━━ Data
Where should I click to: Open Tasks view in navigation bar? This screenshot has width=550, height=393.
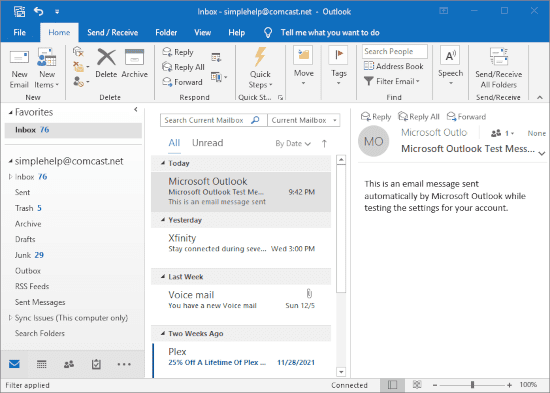(96, 364)
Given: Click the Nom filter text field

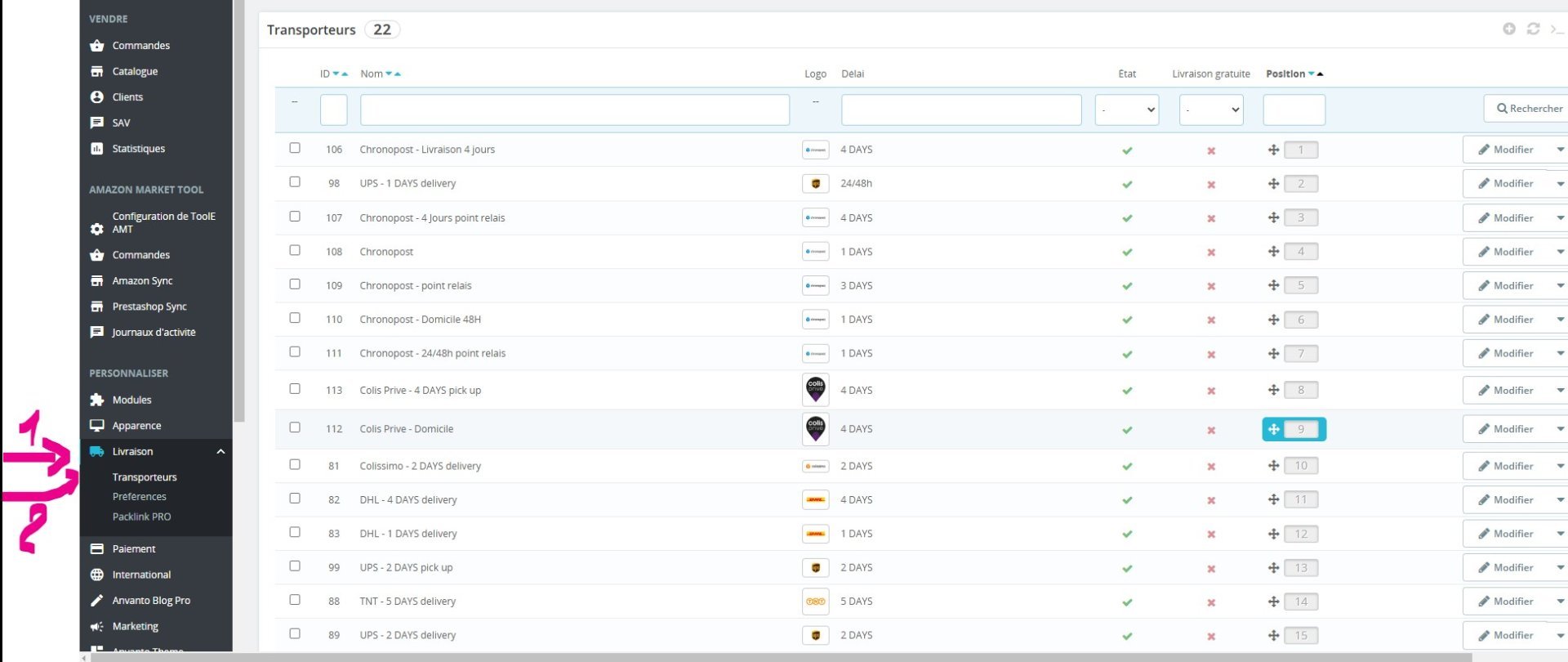Looking at the screenshot, I should click(575, 110).
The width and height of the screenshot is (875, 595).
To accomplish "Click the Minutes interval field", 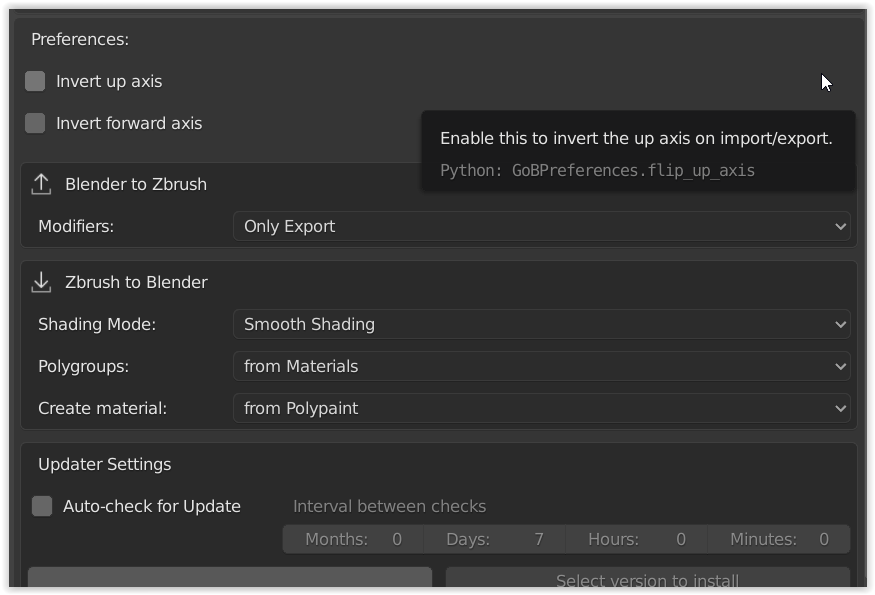I will click(779, 539).
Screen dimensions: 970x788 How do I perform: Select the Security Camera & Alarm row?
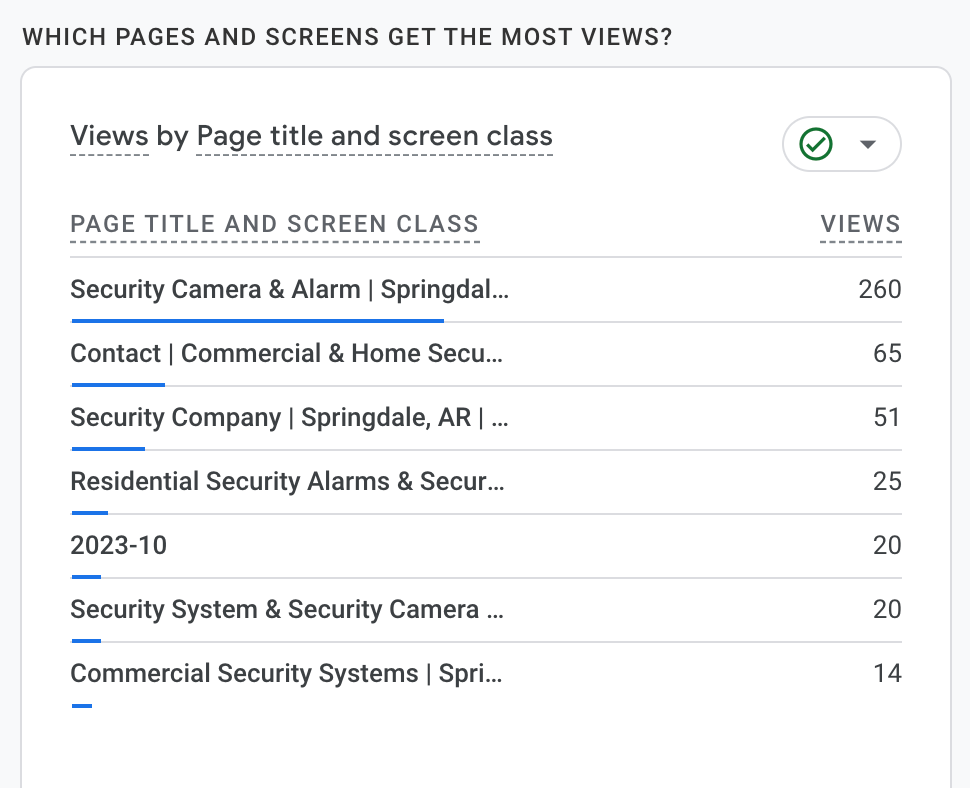pos(289,290)
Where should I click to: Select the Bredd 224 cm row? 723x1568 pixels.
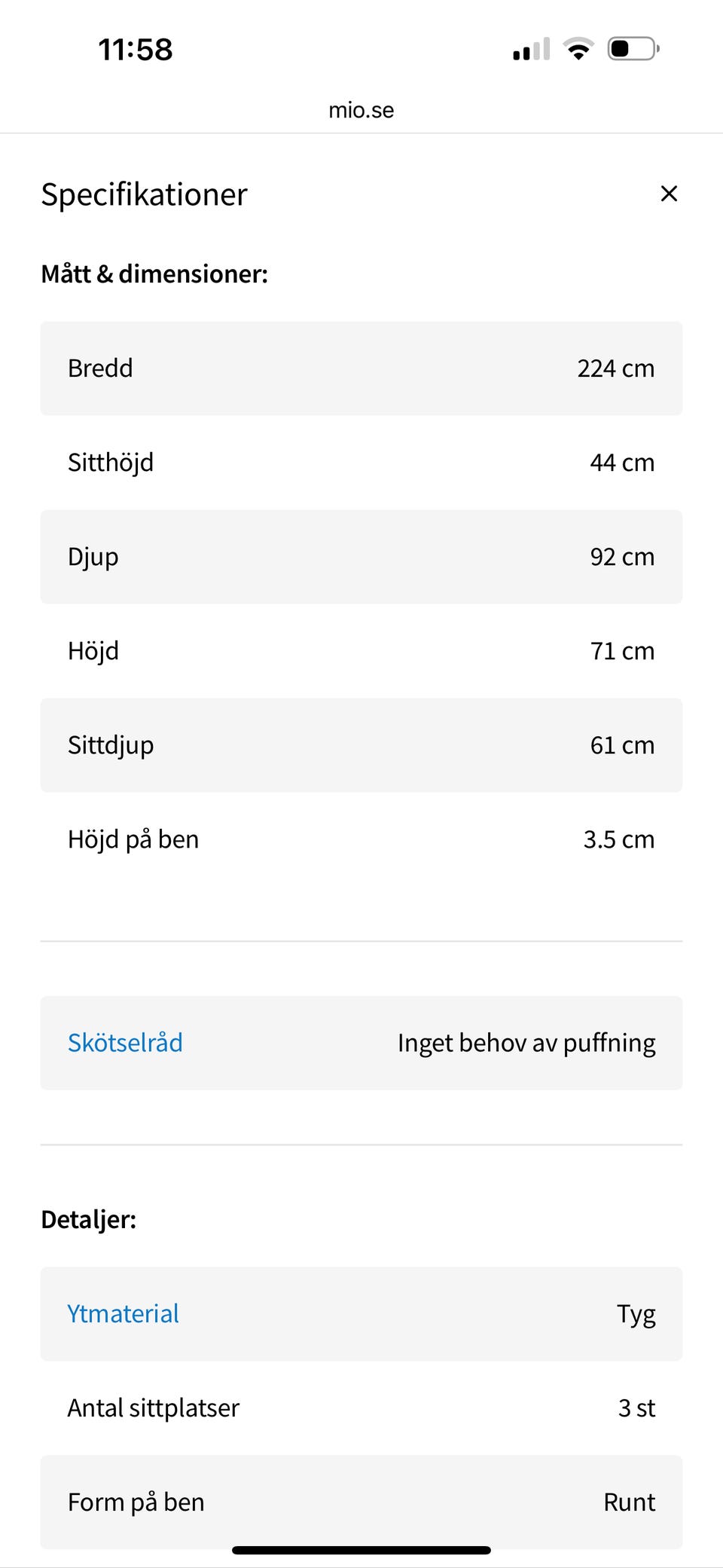tap(362, 368)
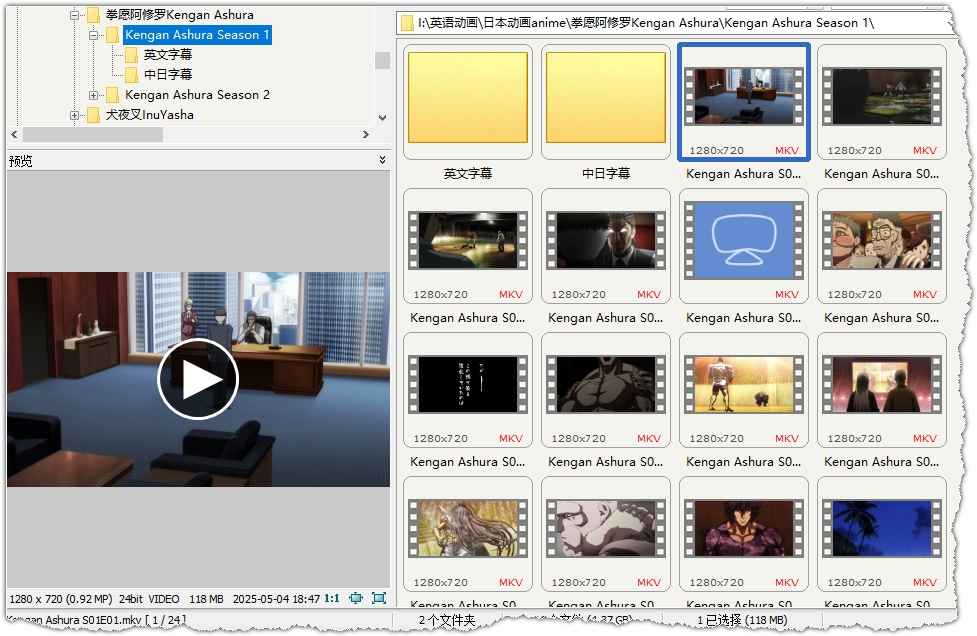Expand Kengan Ashura Season 2 tree node

pos(94,95)

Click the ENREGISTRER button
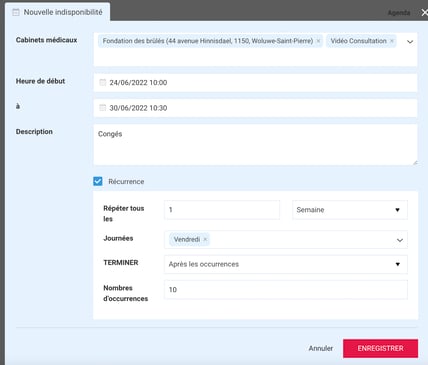(380, 348)
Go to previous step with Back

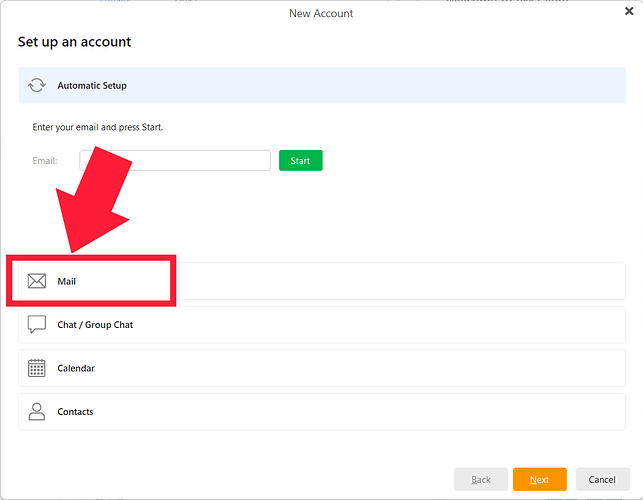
━━━━
**Work order**: Write the lines from the one with "Where should I click to: Select" through the last line of the entries out again exactly, both ends included, and skip the pictures.

**Problem solution**:
Where should I click to: Select the Bredd 224 cm row? 723x1568 pixels.
tap(362, 368)
Expand Kengan Ashura Season 2 tree node

pos(94,95)

Click the ENREGISTRER button
(380, 348)
Go to previous step with Back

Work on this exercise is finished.